The real issue isn't single-layer behavior—it's what happens when we **compose many layers**.

In a deep network, the effective transformation is:
$$H_{composite} = H_L \cdot H_{L-1} \cdot ... \cdot H_1$$

Let's simulate this for both HC and mHC.

In [None]:
def generate_residual_matrix(n: int, method: str, sinkhorn_iters: int = 20) -> np.ndarray:
    """
    Generate a residual mixing matrix.
    
    Args:
        n: Matrix size
        method: 'baseline' (identity), 'hc' (random), or 'mhc' (Sinkhorn-projected)
        sinkhorn_iters: Iterations for mHC
    """
    if method == 'baseline':
        return np.eye(n)
    elif method == 'hc':
        # Random matrix - this is the problem!
        return np.random.randn(n, n)
    elif method == 'mhc':
        # Sinkhorn-projected - this is the solution!
        return sinkhorn_knopp(np.random.randn(n, n), iterations=sinkhorn_iters)
    else:
        raise ValueError(f"Unknown method: {method}")


def simulate_depth(depth: int, n: int, method: str, sinkhorn_iters: int = 20) -> List[float]:
    """
    Simulate composite forward gain over depth.
    
    Returns list of forward gains at each layer.
    """
    composite = np.eye(n)
    gains = []
    
    for _ in range(depth):
        H = generate_residual_matrix(n, method, sinkhorn_iters)
        composite = H @ composite
        gains.append(forward_gain(composite))
    
    return gains


print("Simulation functions ready!")

In [None]:
# Simulate composite mapping explosion
depth = 64
n = 4

# Set seed for reproducibility
np.random.seed(42)
baseline_gains = simulate_depth(depth, n, 'baseline')

np.random.seed(42)
hc_gains = simulate_depth(depth, n, 'hc')

np.random.seed(42)
mhc_gains = simulate_depth(depth, n, 'mhc', sinkhorn_iters=20)

# Plot!
plt.figure(figsize=(12, 6))
plt.semilogy(baseline_gains, 'g-', linewidth=2, label='Baseline (Identity)', alpha=0.8)
plt.semilogy(hc_gains, 'r-', linewidth=2, label='HC (Random)', alpha=0.8)
plt.semilogy(mhc_gains, 'b-', linewidth=2, label='mHC (Sinkhorn)', alpha=0.8)

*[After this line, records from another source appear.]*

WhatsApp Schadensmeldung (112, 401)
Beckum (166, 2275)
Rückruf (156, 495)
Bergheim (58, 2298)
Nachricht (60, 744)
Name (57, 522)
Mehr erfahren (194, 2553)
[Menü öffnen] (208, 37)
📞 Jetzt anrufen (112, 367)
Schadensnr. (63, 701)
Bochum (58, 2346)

plt.xlabel('Layer Depth', fontsize=12)
plt.ylabel('Composite Forward Gain (log scale)', fontsize=12)
plt.title('Signal Explosion: HC vs mHC Composite Mapping', fontsize=14, fontweight='bold')
plt.legend(fontsize=11)
plt.grid(True, alpha=0.3)
plt.tight_layout()
plt.show()

print(f"\nFinal forward gains at depth {depth}:")
print(f"  Baseline: {baseline_gains[-1]:.2f}")
print(f"  HC:       {hc_gains[-1]:.2e}  ← EXPLOSION!")
print(f"  mHC:      {mhc_gains[-1]:.2f}  ← Stable!")

## The Money Plot: Recreating Figure 3

This is the key visualization from the paper, showing why mHC matters for deep networks.

In [None]:
# High-quality plot for publication/sharing
fig, ax = plt.subplots(figsize=(10, 6), dpi=150)

# Re-run with fresh seeds
depth = 64

np.random.seed(42)
baseline = simulate_depth(depth, 4, 'baseline')

np.random.seed(42) 
hc = simulate_depth(depth, 4, 'hc')

np.random.seed(42)
mhc = simulate_depth(depth, 4, 'mhc', sinkhorn_iters=20)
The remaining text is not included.